When you have TalkBack turned on, all it really does is verbally tell you where you are, such as the home screen, sub-menus or URLs. It also reads pop-up messages and warnings, but that’s the limit of it.
But I started thinking the other day that maybe TalkBack could come in handy if I could highlight text and have it read aloud, sort of like what you can do on many Kindle books, and what you can do with Speech in OS X. Since I have to edit other people’s documents for work, I’m always using speech. I even have a macro set up to highlight all text in this one field and automatically launch the voice reader. So yeah, I thought it would be cool to have TalkBack read my Google News or Techmeme headlines to me as I’m driving or walking the dog or something.
Unfortunately, I haven’t found a solution that doesn’t require the installation of another application. I try to highlight and copy text with menu-e on the Droid, which then copies my selection to the clipboard. But then I have no access to the clipboard to read my selection.
So what the hell…I downloaded Talking RSS Reader by Google Engineer Stephanie Doyon, which integrates with Google Reader. It doesn’t use the nice built-in Android reader voice, but the Linux text-to-speech voice which I now equate with the dumb smiley face on the OLPC “Speak” program. I got my niece an XO-1 for Christmas last year, and she spent quite a lot of time playing with the Speak app, making it just go “fhfhahfhfhehehehehnfmsisisisioep” and such…over and over and over.
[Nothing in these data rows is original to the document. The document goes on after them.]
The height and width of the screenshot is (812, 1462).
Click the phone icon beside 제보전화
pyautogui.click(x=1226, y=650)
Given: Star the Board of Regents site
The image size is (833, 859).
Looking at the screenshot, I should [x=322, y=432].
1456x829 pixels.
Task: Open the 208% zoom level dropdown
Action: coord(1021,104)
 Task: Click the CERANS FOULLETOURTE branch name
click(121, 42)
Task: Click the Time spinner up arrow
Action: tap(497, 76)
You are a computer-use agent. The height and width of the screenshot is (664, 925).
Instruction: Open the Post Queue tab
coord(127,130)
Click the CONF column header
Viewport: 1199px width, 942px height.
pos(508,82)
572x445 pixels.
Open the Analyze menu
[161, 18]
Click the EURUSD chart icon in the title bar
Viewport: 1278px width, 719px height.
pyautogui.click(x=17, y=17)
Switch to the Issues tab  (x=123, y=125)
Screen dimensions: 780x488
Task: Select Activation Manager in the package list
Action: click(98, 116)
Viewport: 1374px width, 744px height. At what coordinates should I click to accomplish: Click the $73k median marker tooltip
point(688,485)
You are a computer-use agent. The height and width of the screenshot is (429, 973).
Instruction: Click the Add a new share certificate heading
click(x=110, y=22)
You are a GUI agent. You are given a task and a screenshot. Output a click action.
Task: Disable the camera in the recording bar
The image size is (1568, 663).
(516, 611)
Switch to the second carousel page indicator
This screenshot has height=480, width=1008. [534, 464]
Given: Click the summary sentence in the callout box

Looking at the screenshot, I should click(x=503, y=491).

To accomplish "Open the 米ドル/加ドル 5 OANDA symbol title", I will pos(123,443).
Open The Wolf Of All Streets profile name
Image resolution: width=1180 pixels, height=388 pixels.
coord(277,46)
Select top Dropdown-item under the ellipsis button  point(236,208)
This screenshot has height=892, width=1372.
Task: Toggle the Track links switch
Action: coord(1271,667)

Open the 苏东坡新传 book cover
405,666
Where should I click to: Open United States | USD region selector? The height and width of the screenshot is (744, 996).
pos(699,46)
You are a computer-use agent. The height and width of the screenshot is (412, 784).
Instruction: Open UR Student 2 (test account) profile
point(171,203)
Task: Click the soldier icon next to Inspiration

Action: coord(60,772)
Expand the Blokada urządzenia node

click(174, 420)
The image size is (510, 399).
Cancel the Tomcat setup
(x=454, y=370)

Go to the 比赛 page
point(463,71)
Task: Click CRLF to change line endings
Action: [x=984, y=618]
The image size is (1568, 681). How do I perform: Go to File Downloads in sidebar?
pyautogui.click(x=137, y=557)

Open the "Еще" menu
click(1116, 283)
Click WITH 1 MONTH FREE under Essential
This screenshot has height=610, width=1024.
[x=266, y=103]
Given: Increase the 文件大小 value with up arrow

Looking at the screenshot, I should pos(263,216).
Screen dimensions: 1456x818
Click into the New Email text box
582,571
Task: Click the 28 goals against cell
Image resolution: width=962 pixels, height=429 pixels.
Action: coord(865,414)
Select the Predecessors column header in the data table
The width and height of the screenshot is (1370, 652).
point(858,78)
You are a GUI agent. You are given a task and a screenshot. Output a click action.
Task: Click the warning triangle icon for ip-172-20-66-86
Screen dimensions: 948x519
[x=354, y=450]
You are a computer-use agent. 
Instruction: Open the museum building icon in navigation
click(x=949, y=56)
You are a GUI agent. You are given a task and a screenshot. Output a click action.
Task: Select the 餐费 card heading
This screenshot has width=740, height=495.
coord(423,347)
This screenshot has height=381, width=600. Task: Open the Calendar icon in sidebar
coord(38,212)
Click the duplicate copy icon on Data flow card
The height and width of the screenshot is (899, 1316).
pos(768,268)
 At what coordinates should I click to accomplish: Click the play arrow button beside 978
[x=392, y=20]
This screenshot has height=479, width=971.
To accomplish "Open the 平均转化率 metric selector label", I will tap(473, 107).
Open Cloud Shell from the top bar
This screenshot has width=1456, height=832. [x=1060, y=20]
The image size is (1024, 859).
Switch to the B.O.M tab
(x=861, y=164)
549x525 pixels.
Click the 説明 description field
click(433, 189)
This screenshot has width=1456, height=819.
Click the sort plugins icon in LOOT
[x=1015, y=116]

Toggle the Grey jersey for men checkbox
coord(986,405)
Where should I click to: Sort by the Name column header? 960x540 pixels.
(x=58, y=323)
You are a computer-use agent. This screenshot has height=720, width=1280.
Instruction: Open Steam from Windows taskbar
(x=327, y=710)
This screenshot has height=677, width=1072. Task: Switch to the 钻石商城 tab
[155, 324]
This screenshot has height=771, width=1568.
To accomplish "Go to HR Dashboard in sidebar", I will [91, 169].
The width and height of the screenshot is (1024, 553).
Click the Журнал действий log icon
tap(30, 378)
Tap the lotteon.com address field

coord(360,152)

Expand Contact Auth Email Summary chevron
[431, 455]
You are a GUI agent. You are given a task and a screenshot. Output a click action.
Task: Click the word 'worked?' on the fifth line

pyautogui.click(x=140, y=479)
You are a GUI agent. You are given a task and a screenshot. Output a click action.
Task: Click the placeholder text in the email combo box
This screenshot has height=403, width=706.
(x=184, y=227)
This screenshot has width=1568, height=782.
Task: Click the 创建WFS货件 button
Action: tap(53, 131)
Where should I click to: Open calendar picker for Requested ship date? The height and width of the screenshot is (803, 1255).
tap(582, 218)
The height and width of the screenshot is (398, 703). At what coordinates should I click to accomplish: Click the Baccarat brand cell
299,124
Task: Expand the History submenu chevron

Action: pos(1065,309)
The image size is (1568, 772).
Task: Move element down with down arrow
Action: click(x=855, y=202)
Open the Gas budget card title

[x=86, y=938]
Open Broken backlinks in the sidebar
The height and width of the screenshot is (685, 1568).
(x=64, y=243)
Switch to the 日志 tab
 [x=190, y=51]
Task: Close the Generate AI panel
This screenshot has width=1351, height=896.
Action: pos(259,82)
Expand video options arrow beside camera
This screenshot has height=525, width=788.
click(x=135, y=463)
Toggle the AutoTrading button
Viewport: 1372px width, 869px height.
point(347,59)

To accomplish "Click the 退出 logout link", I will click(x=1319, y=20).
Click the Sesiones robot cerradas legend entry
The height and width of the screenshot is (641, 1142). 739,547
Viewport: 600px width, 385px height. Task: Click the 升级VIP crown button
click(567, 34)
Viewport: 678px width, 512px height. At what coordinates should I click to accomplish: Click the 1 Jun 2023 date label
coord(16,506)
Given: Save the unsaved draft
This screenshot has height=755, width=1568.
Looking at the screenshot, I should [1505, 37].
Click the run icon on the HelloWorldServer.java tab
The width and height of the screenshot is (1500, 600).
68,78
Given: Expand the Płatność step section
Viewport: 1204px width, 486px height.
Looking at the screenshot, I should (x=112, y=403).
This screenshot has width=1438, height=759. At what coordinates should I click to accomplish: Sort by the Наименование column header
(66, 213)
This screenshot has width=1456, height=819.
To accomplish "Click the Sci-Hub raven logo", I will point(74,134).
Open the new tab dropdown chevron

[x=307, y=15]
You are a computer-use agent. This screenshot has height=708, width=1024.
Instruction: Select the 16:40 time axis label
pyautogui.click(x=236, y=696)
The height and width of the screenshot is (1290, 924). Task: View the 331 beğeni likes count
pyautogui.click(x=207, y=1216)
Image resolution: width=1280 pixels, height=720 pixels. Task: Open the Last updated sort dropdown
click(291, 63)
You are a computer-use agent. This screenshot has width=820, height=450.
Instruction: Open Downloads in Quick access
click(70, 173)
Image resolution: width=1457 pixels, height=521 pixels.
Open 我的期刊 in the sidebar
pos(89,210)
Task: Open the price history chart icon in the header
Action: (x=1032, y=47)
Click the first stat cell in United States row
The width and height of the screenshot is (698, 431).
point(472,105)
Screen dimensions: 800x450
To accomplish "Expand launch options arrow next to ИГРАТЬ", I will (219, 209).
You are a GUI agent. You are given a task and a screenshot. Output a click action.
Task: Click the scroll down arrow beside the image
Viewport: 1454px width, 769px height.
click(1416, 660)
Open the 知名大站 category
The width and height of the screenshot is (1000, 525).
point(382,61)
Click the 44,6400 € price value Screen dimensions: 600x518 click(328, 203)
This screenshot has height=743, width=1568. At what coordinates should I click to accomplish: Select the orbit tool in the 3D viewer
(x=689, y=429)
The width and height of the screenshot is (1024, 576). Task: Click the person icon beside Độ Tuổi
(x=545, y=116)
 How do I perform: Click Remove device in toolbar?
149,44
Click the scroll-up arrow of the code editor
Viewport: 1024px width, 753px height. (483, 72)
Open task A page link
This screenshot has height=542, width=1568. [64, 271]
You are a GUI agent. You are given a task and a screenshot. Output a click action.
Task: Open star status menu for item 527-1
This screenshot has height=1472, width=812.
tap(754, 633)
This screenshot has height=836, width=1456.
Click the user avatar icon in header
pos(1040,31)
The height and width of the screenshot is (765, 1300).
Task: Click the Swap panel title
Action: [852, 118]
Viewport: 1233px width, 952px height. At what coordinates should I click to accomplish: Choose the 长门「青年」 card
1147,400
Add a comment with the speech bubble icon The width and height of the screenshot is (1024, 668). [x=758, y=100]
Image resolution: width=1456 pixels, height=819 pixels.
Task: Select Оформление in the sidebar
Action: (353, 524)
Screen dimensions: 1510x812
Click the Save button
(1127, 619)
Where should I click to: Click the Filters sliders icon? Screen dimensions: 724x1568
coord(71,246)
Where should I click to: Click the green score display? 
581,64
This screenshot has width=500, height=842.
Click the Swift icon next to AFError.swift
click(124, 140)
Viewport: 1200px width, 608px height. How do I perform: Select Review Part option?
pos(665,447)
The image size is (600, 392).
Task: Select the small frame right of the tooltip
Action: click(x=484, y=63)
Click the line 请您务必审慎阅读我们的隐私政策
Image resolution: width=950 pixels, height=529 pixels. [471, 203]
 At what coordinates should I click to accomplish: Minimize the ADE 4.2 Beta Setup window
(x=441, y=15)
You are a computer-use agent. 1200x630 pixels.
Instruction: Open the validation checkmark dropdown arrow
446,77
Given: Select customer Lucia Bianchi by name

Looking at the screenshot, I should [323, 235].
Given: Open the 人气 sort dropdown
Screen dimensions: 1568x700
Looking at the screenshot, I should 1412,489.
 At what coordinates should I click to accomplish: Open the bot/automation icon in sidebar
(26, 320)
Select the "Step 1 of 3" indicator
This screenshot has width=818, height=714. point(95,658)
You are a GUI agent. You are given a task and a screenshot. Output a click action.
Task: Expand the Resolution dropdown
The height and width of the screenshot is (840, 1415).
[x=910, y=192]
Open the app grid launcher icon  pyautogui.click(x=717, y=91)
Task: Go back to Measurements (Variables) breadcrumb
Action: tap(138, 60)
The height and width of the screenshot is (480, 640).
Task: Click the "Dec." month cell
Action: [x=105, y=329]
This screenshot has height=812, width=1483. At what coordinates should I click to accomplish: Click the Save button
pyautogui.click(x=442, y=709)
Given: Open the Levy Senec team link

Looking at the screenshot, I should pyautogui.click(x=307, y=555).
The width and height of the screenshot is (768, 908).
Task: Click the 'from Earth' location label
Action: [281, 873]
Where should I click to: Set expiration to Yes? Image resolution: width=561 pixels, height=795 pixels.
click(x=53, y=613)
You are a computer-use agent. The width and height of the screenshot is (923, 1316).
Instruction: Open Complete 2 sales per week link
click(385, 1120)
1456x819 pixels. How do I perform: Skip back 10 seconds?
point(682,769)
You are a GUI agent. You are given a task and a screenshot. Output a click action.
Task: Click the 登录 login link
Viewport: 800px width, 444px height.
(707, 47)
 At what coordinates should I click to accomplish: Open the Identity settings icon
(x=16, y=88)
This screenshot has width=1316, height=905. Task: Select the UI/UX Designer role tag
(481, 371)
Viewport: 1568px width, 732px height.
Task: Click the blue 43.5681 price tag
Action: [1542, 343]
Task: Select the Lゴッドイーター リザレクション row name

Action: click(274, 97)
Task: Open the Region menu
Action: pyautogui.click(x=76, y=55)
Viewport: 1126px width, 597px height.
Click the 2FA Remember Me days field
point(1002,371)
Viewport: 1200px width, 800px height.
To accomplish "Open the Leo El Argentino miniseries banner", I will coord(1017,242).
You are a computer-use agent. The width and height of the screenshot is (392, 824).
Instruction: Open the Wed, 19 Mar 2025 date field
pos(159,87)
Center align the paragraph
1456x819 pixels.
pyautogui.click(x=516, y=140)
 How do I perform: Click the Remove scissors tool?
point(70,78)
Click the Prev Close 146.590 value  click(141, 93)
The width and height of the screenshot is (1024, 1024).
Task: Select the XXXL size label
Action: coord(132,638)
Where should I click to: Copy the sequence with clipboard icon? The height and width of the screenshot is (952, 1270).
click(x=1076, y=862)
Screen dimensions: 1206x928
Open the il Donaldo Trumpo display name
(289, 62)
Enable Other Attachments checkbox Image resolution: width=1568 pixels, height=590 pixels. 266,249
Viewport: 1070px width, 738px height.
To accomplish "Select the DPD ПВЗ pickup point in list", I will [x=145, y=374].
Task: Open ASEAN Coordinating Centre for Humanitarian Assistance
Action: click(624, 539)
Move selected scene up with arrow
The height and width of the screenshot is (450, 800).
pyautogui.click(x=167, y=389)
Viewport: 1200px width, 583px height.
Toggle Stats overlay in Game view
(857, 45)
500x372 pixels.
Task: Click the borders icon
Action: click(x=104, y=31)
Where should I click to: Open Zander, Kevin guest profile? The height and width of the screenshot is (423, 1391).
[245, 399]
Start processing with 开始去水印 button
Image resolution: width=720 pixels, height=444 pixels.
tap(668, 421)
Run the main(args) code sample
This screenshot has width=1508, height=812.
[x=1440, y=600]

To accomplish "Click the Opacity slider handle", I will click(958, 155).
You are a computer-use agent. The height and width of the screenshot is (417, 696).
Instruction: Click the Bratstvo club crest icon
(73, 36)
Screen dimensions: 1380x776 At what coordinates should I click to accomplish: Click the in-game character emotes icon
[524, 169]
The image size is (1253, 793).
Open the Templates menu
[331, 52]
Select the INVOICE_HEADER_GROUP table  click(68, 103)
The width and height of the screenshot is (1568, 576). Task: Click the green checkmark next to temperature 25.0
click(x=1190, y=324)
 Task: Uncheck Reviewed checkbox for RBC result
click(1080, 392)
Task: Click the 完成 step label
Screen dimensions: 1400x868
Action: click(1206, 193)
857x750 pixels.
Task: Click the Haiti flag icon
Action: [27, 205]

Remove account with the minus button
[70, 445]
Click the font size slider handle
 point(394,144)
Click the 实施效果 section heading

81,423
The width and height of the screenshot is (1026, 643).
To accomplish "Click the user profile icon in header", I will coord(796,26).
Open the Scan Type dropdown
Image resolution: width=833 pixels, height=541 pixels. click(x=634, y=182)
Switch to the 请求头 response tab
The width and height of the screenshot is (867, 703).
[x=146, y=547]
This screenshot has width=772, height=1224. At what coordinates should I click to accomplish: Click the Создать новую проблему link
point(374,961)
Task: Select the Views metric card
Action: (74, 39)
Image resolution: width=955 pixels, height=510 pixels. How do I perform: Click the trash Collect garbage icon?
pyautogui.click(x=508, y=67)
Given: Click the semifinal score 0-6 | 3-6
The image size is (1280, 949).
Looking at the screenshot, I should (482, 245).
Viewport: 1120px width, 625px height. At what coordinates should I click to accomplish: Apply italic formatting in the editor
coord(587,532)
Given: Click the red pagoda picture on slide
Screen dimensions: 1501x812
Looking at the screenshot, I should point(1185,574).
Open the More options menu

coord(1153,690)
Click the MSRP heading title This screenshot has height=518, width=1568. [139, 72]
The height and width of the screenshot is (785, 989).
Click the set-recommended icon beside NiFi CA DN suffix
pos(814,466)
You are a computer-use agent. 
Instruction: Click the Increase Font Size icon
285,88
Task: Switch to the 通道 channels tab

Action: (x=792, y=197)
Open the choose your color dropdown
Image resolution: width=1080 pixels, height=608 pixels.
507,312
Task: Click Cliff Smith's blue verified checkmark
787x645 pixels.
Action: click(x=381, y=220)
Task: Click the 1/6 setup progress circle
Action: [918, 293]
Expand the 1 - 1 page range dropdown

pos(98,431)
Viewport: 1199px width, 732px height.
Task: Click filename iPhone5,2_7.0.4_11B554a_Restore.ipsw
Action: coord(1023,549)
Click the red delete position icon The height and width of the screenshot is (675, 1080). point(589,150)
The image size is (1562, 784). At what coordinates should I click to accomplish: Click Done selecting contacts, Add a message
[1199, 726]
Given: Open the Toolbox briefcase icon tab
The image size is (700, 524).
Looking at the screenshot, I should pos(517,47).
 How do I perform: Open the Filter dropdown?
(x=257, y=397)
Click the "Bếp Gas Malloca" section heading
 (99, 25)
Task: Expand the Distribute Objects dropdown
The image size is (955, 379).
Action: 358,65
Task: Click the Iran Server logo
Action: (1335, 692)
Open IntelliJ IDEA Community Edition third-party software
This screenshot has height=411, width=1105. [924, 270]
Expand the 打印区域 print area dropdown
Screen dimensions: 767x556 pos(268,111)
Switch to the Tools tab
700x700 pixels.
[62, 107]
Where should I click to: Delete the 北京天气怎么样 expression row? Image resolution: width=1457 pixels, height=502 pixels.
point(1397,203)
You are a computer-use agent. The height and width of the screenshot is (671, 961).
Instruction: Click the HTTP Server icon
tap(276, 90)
This is the guy I picture reading my RSS feeds in Talking RSS Reader. Or more accurately, I picture him reading every single bit of text in every article in my feed in order. When you use this app, half of the time it’s going to be saying things like “image link, image link, image link, image link, image link” and other such useless info that I don’t want to hear. It’s the worst in blogs because it reads all the usernames, link names, comments, and stuff. Talking RSS reader is free and alright, but it’s better for reading the full text of articles in sequential order rather than just reading headlines. I want something that will just speak all the headlines to me in a clear voice, and have speech recognition so I can say something like “read that one!” and it will stop its listing and drill down into the article I chose. That kind of app would be awesome for commuters, and I guess I have to continue my search.
Talking RSS reader crashed on me quite a few times when I was playing with it, but it didn’t ever throw up an error message. The app just silently closed, which I guess is kind of less annoying, but still bad. I won’t uninstall this yet, as I intend to use it in the car, but it’s really not quite what I had in mind.